The task - List each line in the entries below that contains the string "arrow", counting only matches with the same case.

— START OF Supplied records —

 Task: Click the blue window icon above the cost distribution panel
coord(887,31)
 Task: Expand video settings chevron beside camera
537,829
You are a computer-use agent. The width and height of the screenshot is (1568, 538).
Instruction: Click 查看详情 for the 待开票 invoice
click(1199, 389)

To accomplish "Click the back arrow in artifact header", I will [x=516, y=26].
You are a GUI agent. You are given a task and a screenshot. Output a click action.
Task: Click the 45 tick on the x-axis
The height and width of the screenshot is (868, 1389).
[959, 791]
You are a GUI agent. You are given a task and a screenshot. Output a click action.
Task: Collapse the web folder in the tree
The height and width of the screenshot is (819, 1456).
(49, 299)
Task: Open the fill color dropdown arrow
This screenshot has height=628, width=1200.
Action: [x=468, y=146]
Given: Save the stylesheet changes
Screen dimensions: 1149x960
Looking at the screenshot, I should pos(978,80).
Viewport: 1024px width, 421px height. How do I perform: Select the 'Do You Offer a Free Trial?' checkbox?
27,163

— END OF Supplied records —

Response to the task -
To accomplish "Click the back arrow in artifact header", I will [x=516, y=26].
Task: Open the fill color dropdown arrow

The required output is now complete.